SUPPLIED DATA section start

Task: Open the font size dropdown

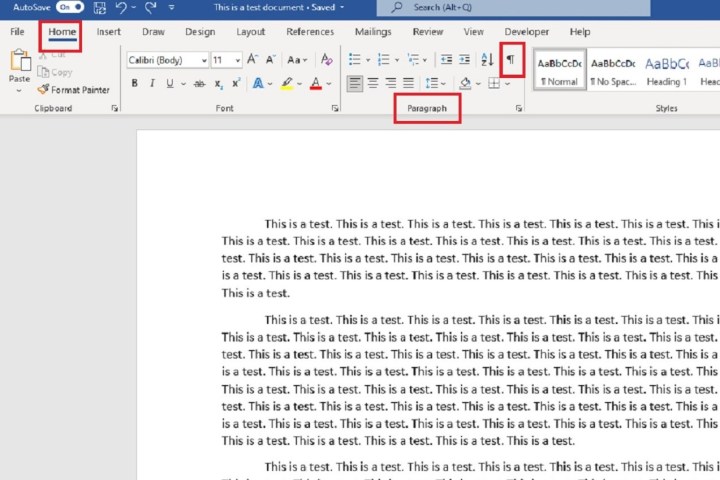Action: pyautogui.click(x=236, y=60)
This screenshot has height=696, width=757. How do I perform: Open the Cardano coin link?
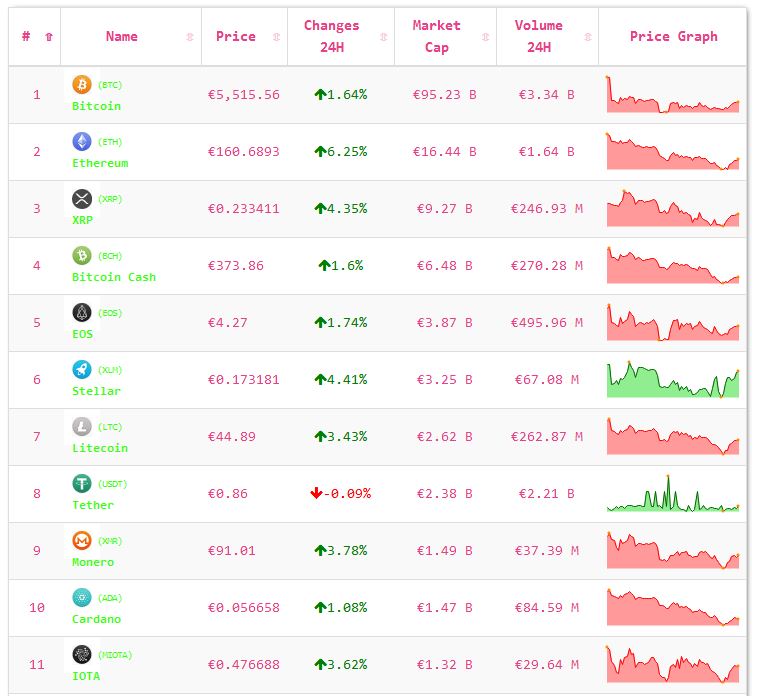click(x=96, y=619)
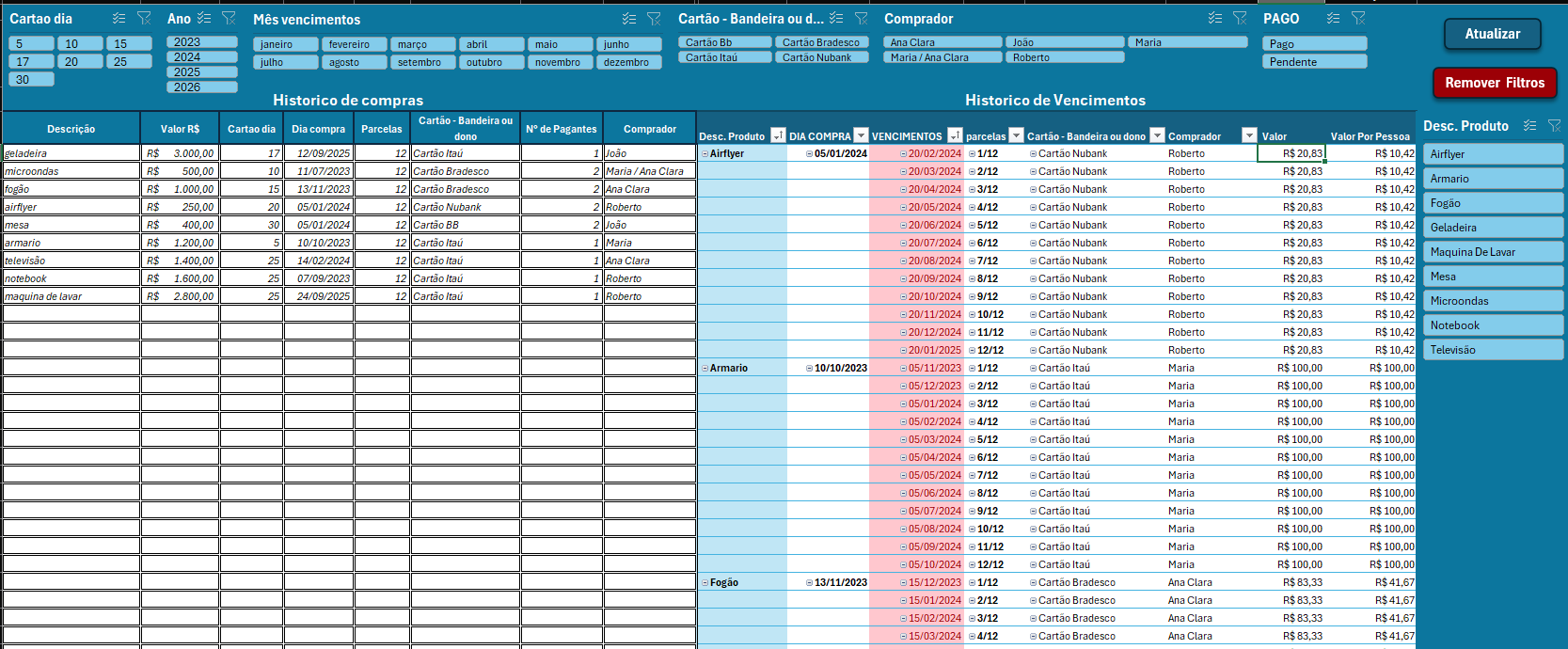
Task: Select Geladeira in Desc. Produto slicer
Action: [x=1492, y=228]
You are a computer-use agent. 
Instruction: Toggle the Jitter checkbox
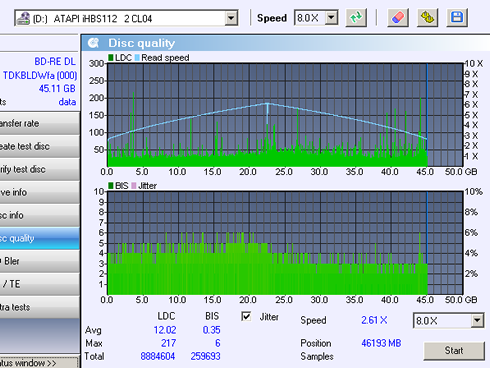pyautogui.click(x=246, y=316)
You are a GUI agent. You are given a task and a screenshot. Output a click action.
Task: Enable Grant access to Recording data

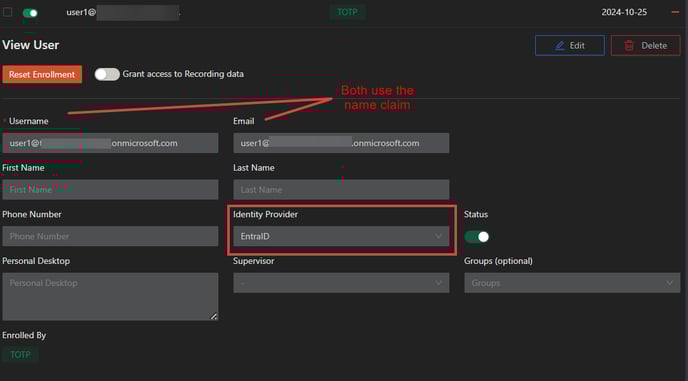107,74
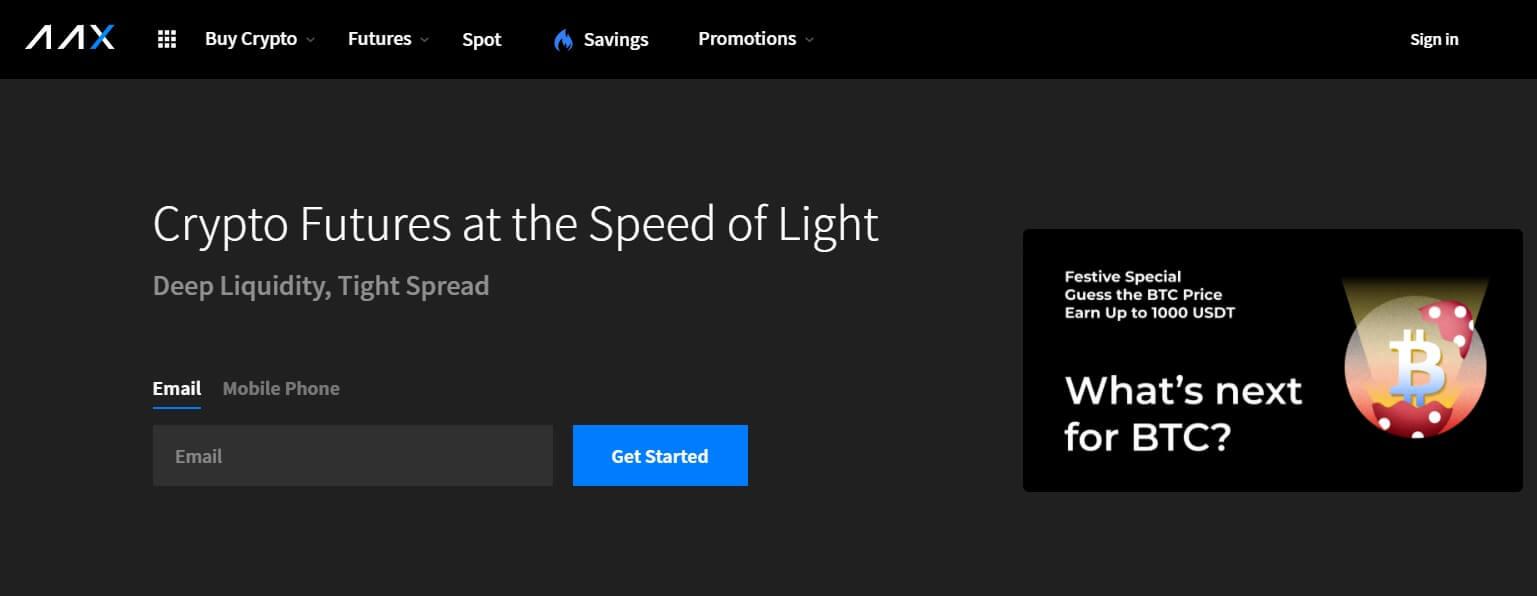Expand the Promotions dropdown chevron

809,40
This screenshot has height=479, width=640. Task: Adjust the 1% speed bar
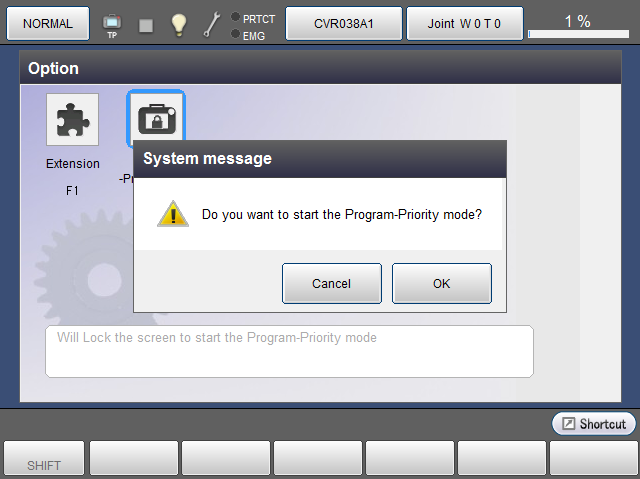pos(578,34)
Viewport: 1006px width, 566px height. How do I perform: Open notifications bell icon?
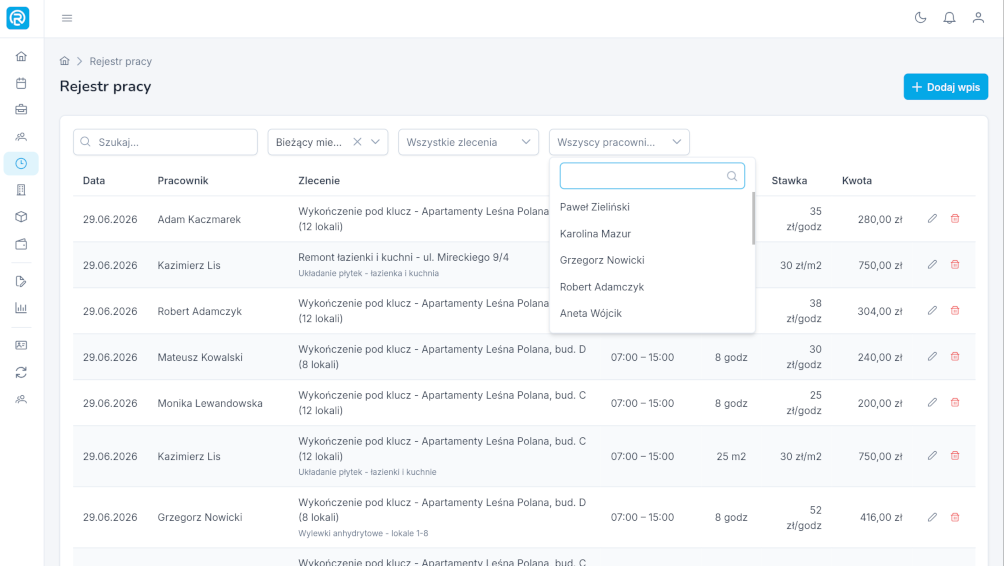pos(949,18)
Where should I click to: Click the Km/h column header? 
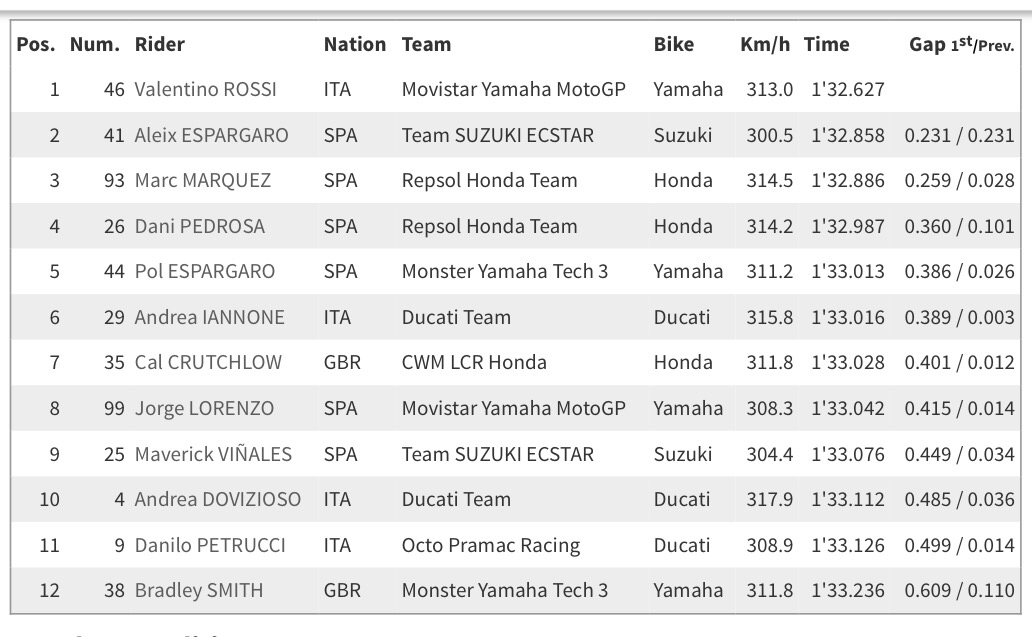pyautogui.click(x=765, y=44)
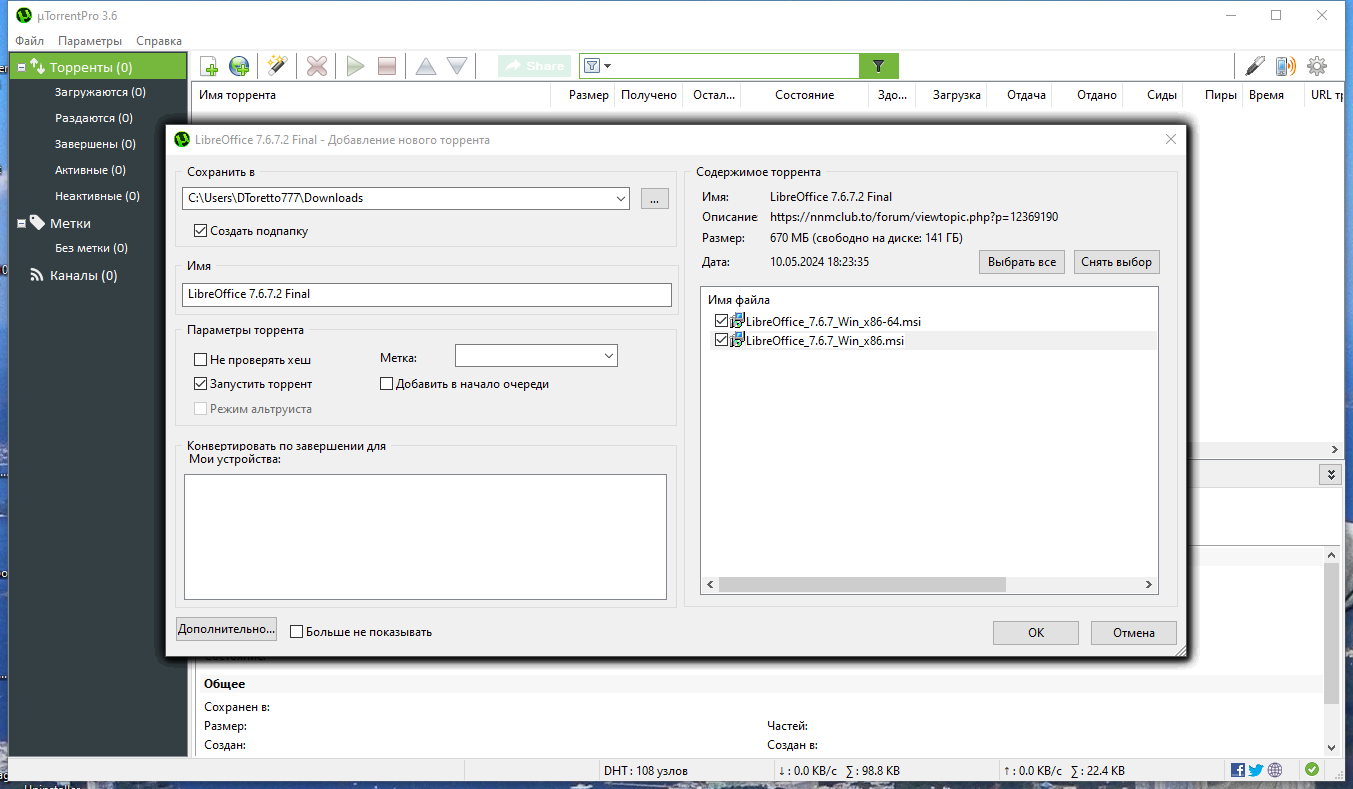Click the green search funnel button

tap(879, 66)
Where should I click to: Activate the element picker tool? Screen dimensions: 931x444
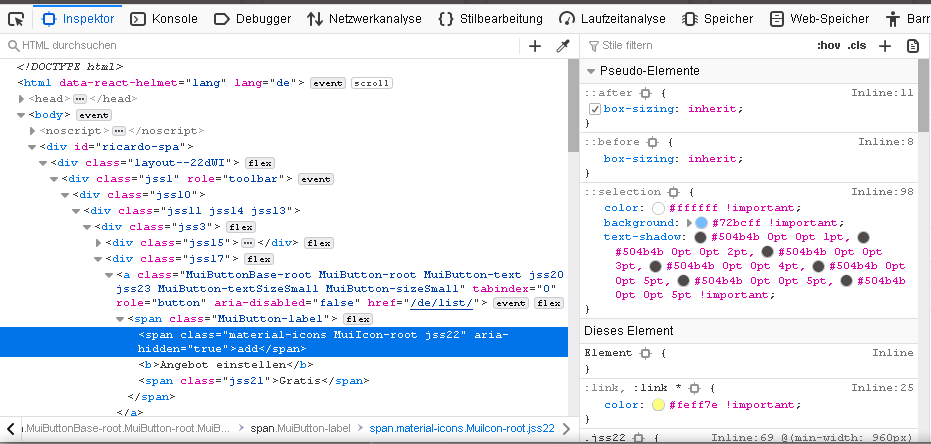pyautogui.click(x=16, y=18)
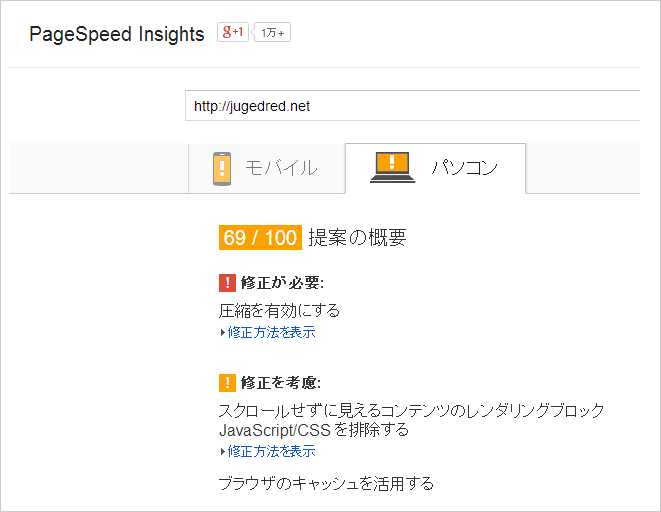Click the red exclamation icon beside 修正が必要
This screenshot has width=661, height=512.
pyautogui.click(x=227, y=283)
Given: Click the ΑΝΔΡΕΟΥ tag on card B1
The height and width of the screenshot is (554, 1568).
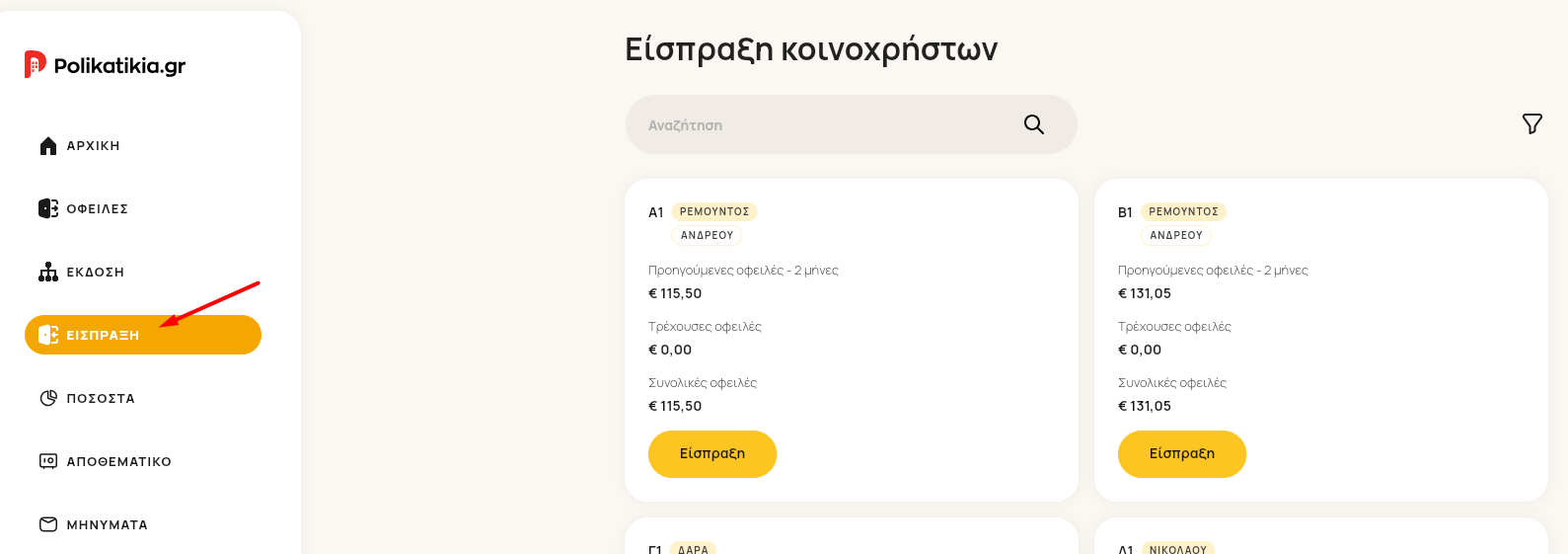Looking at the screenshot, I should [x=1176, y=235].
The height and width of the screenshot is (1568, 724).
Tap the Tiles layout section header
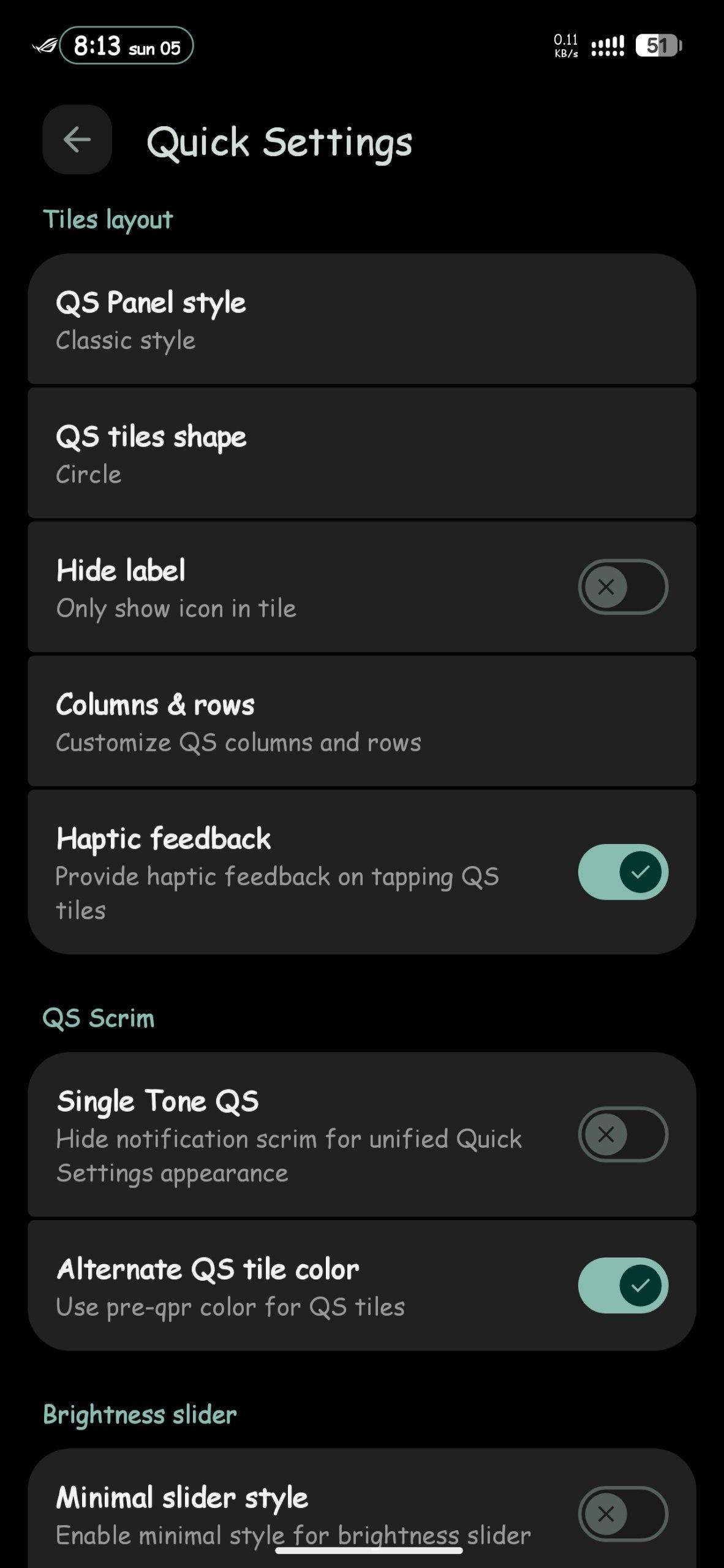pos(108,220)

SUPPLIED DATA section end

* [WHAT IS BEING ASKED] Out of the records, collect only those lines that contain the string "agent".

* [TASK RESULT]
You are a computer-use agent. 
You are a GUI agent. You are given a task and a screenshot. Output a click action.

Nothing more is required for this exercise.